**Dataset records**
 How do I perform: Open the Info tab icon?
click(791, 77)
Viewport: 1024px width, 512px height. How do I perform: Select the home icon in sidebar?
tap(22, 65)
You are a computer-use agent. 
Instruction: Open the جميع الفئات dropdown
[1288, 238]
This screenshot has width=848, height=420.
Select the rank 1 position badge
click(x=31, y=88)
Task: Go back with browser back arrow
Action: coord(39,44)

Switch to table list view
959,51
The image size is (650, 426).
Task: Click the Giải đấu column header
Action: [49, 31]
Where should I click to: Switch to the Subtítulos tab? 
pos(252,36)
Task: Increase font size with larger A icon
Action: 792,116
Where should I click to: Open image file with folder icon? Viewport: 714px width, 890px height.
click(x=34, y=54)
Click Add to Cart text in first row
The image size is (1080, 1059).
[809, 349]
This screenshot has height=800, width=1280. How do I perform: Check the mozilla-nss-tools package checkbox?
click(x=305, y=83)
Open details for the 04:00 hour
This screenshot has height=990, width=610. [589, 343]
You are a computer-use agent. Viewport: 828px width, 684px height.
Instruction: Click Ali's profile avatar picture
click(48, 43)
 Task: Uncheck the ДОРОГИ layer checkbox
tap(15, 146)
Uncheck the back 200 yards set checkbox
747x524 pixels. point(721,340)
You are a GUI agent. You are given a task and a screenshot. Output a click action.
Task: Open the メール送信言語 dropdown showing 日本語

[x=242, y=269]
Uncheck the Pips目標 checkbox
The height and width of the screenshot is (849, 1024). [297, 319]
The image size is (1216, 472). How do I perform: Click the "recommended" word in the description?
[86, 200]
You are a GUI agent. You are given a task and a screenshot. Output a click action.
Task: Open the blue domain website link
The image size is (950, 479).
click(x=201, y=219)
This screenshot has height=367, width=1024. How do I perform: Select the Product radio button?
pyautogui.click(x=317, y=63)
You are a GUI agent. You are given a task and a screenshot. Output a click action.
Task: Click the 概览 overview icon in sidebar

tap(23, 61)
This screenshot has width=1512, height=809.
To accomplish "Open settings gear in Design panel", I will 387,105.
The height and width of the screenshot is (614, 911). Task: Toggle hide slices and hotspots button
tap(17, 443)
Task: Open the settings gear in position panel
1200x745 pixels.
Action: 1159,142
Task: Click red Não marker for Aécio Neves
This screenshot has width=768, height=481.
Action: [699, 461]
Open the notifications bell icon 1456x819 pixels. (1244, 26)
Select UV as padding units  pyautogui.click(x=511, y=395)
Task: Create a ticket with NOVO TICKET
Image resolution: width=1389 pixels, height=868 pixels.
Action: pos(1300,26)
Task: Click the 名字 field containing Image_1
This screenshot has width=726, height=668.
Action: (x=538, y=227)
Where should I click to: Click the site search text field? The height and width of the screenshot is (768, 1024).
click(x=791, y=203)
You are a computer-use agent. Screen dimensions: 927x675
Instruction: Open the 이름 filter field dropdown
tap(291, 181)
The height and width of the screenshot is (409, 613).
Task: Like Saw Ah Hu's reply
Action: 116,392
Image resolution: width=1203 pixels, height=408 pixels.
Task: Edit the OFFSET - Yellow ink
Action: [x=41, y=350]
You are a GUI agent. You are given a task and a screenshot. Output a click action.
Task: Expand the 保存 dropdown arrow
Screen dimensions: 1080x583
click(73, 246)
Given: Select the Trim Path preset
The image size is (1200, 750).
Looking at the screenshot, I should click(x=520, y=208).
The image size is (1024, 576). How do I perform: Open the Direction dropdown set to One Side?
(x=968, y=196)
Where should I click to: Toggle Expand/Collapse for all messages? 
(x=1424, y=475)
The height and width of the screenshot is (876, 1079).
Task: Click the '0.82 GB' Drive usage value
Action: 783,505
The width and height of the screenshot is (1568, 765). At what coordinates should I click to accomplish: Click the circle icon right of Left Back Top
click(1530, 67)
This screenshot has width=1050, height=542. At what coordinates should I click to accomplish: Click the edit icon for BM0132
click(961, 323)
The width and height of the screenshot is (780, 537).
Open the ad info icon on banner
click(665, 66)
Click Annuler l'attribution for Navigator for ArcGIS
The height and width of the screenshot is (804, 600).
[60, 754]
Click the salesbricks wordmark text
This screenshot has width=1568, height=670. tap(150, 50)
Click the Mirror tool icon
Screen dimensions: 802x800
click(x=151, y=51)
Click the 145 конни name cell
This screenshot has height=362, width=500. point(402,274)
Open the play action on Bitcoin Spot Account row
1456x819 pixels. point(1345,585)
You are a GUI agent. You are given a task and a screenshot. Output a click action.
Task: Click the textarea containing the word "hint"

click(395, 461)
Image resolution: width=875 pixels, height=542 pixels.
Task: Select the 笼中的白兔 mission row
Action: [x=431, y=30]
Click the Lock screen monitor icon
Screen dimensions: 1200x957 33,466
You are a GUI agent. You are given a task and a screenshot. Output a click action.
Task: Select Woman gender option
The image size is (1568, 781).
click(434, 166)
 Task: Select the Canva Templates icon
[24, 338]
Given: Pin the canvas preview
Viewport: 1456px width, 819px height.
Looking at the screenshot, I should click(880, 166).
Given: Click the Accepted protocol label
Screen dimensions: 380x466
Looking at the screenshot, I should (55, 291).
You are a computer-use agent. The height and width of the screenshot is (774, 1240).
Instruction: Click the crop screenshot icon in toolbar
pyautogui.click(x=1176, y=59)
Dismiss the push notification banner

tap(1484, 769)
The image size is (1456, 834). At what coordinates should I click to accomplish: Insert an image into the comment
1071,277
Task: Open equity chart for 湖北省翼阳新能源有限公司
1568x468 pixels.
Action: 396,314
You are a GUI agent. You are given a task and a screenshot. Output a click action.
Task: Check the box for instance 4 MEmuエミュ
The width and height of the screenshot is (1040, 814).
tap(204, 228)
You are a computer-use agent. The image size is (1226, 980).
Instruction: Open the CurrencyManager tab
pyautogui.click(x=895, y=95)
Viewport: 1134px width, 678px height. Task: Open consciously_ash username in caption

**Requirements**
Could you return every line of the dataset records unchanged, starting from the very first line and stopping after the line that contains "[x=242, y=269]"?

**Exercise output**
 How do I perform: Open the Info tab icon?
click(791, 77)
Viewport: 1024px width, 512px height. How do I perform: Select the home icon in sidebar?
tap(22, 65)
You are a computer-use agent. 
Instruction: Open the جميع الفئات dropdown
[1288, 238]
This screenshot has width=848, height=420.
Select the rank 1 position badge
click(x=31, y=88)
Task: Go back with browser back arrow
Action: coord(39,44)

Switch to table list view
959,51
The image size is (650, 426).
Task: Click the Giải đấu column header
Action: [49, 31]
Where should I click to: Switch to the Subtítulos tab? 
pos(252,36)
Task: Increase font size with larger A icon
Action: 792,116
Where should I click to: Open image file with folder icon? Viewport: 714px width, 890px height.
click(x=34, y=54)
Click Add to Cart text in first row
The image size is (1080, 1059).
[809, 349]
This screenshot has height=800, width=1280. How do I perform: Check the mozilla-nss-tools package checkbox?
click(x=305, y=83)
Open details for the 04:00 hour
This screenshot has height=990, width=610. [589, 343]
You are a computer-use agent. Viewport: 828px width, 684px height.
Instruction: Click Ali's profile avatar picture
click(48, 43)
 Task: Uncheck the ДОРОГИ layer checkbox
tap(15, 146)
Uncheck the back 200 yards set checkbox
747x524 pixels. point(721,340)
You are a GUI agent. You are given a task and a screenshot. Output a click action.
Task: Open the メール送信言語 dropdown showing 日本語

[x=242, y=269]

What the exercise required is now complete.